A survey of 2,125 adults with health conditions who are already members of PatientsLikeMe found that 94 percent of adults would be willing to share their health information on social media if it helps doctors improve care even though a majority of those surveyed also understand the data could also be used negatively. The survey was done in partnership with the Institute of Medicine.
The same number of people, 94 percent, would also be willing to share their health information on social media if it would help other patients like them and 92 percent would be willing to share information to help researchers learn more about their disease.
Of this same group, 76 percent of respondents said they believe their health data from their personal health record could be used without their knowledge, 72 percent believed this information could be used to deny them health care benefits, and 66 percent were prepared for this data to be used to deny them job opportunities.
PatientsLikeMe offers users a platform to compare treatments, symptoms and experiences with other people. The communication is aimed at growing collaboration between people with the same health conditions, which the company said will help with "speeding up the pace of research and fixing a broken healthcare system".
The survey also found that 84 percent of adults would be willing to share their health information with drug companies to help them make safer products, and 78 percent would share information so that drug companies could learn more about their disease.
“It’s exciting to see research that so clearly illuminates the patient voice,” Sally Okun, a co-author on the paper and PatientsLikeMe’s Vice President of Advocacy, Policy and Patient Safety said in a statement. “This paper affirms the great value in sharing health data, and signals a new age in medicine where patients and researchers can learn in real-time from the shared experiences of others.”
The high percentage of people who are willing to share their health information in this survey might be as high as it is because all of the respondents are already a part of an online health sharing platform -- PatientsLikeMe.
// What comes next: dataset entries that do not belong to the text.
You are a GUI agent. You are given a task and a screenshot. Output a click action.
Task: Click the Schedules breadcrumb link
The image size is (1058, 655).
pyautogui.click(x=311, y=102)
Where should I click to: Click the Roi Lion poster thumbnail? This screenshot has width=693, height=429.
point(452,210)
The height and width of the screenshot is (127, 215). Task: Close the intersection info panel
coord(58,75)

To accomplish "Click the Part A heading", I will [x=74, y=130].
Okun told MobiHealthNews in an email that she conducted the study after the Consumer Reports National Testing and Research Center (CRNRC) completed theirs. Okun and her team were surprised by CRNRC's results -- that among a nationally representative sample of people, 40 percent of whom had at least one medical condition, 90 percent of respondents believed their data should be used to improve the care of future patients.
"We expected PatientsLikeMe to be higher because this group has more experience with illness and understands the value of sharing their health data more than the general population," Okun said. "So the questions are even more relevant to them, and a bias is there."
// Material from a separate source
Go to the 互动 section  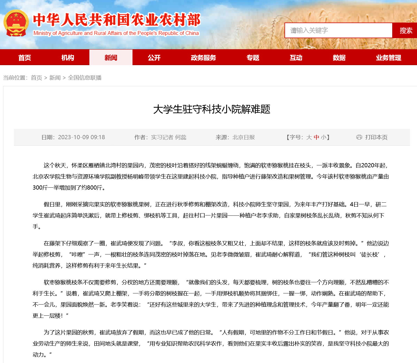click(296, 58)
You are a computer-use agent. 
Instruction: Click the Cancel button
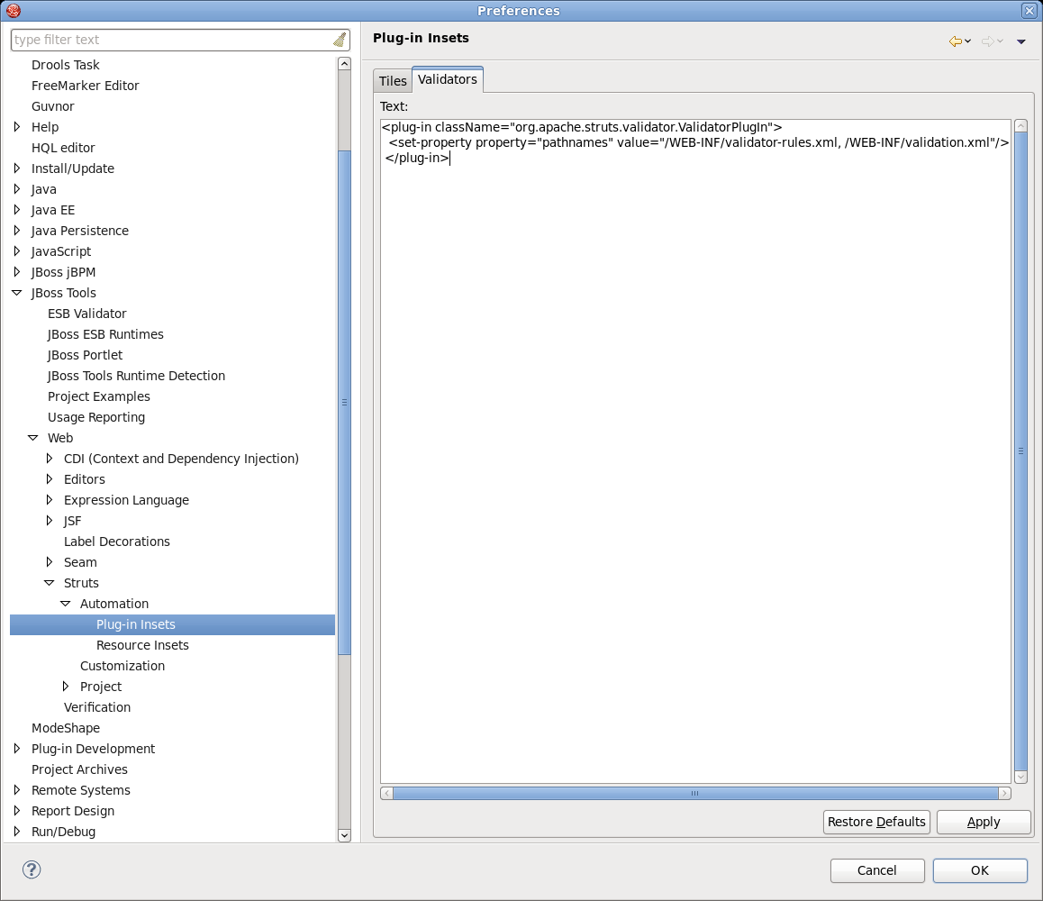pos(876,870)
Other surveys, conducted last year, have found more hesitation around the idea of companies sharing health data with third parties.
Earlier this month, an Accenture survey found that if the personal data was only to be used by the provider, 32 percent of consumers were very likely to still use the product, 38 percent were somewhat likely, and 14 percent wouldn’t use the product. But when asked if the user would still use the product if personal data was shared by the provider with a third party, only 8 percent were very likely to use the product.
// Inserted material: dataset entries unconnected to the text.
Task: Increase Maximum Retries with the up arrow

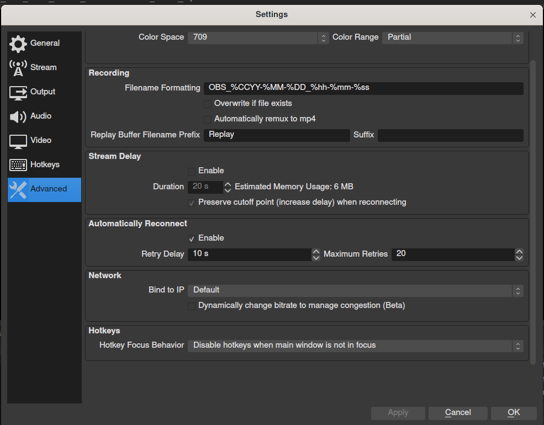Action: (519, 251)
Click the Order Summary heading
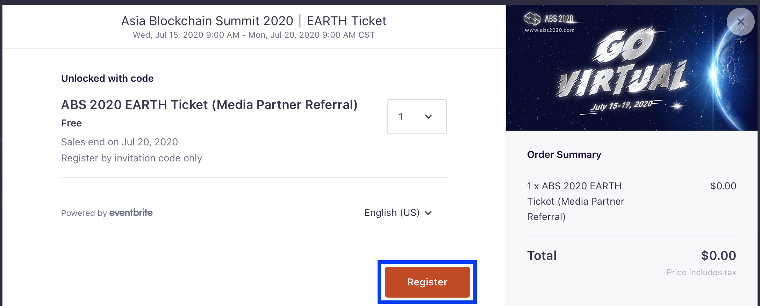Image resolution: width=760 pixels, height=306 pixels. (564, 154)
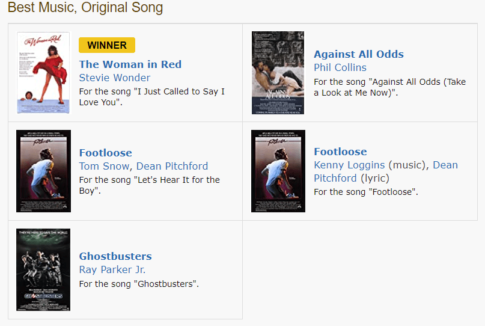Click the Best Music, Original Song heading
This screenshot has width=485, height=326.
(x=85, y=8)
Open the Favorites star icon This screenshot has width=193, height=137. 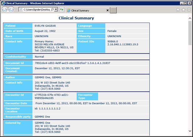point(184,10)
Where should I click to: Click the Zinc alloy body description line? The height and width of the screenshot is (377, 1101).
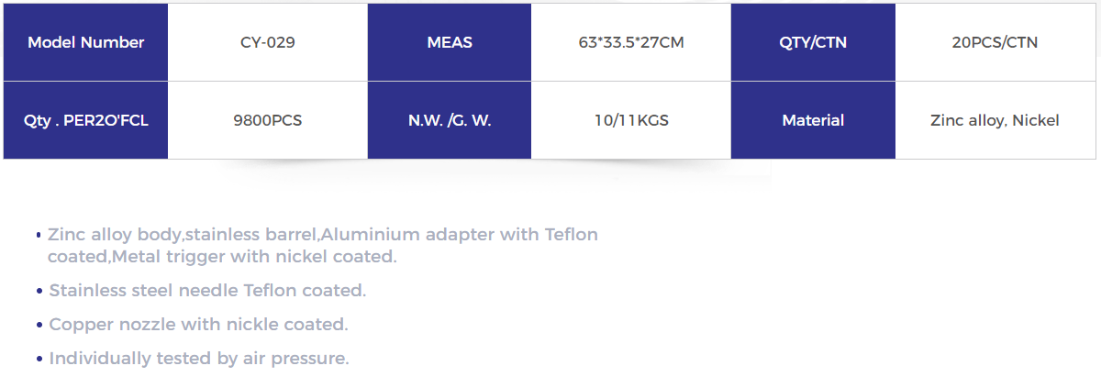click(323, 235)
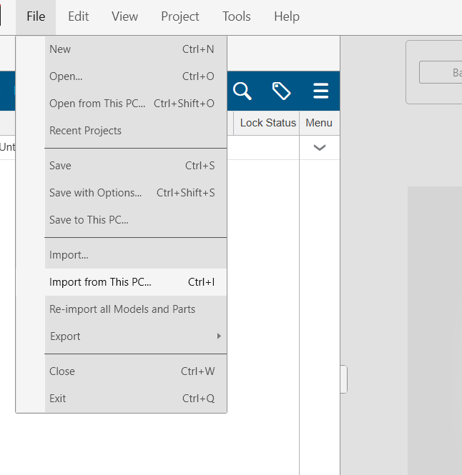Image resolution: width=462 pixels, height=475 pixels.
Task: Open the Project menu
Action: click(x=180, y=16)

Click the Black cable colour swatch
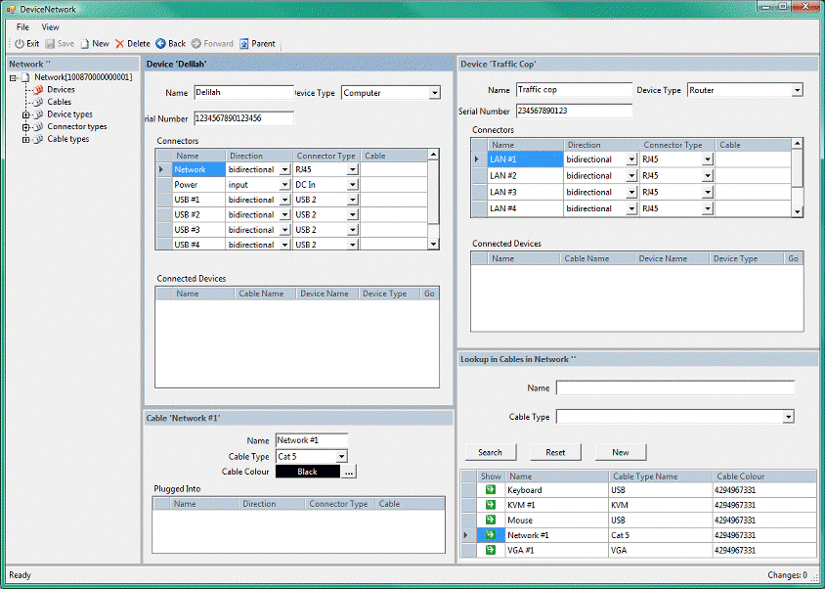coord(307,472)
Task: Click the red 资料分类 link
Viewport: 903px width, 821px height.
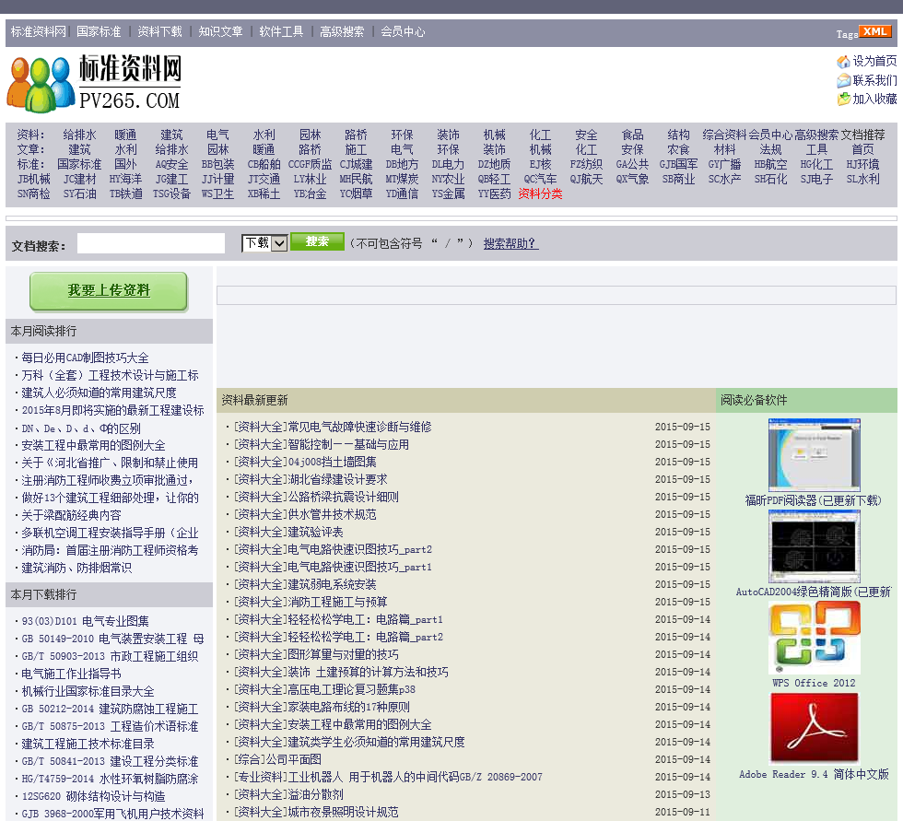Action: (540, 194)
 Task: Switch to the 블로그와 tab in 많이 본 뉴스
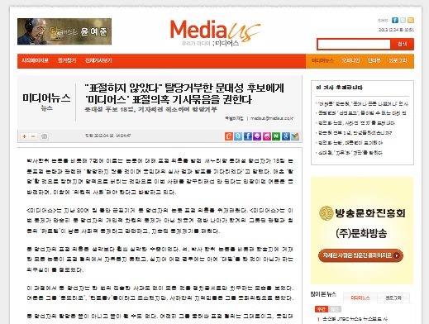pos(393,298)
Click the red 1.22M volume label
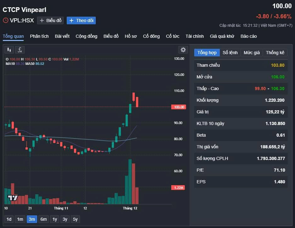Screen dimensions: 295x228 (x=178, y=188)
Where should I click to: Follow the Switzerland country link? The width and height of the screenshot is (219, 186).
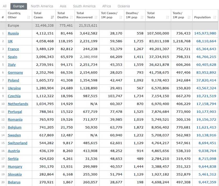17,143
In July, Privacy Right Clearinghouse found that health and fitness apps might not even have that many policies in place to protect people's data, although last October, principal researcher at Microsoft Research Kate Crawford found that even if people don't use these apps, they might still be giving their data away on the internet inadvertently.
“We’re in a really interesting situation with health data,” she said at the time. “We have previously had HIPAA as the act that really tightly regulates how health data can move and be shared and that’s worked really well for doctors. But think about what happens when you get sick now. You probably type something into a search engine, put your symptoms in and see ‘what might be wrong with me?’ That data is completely unprotected by HIPAA.”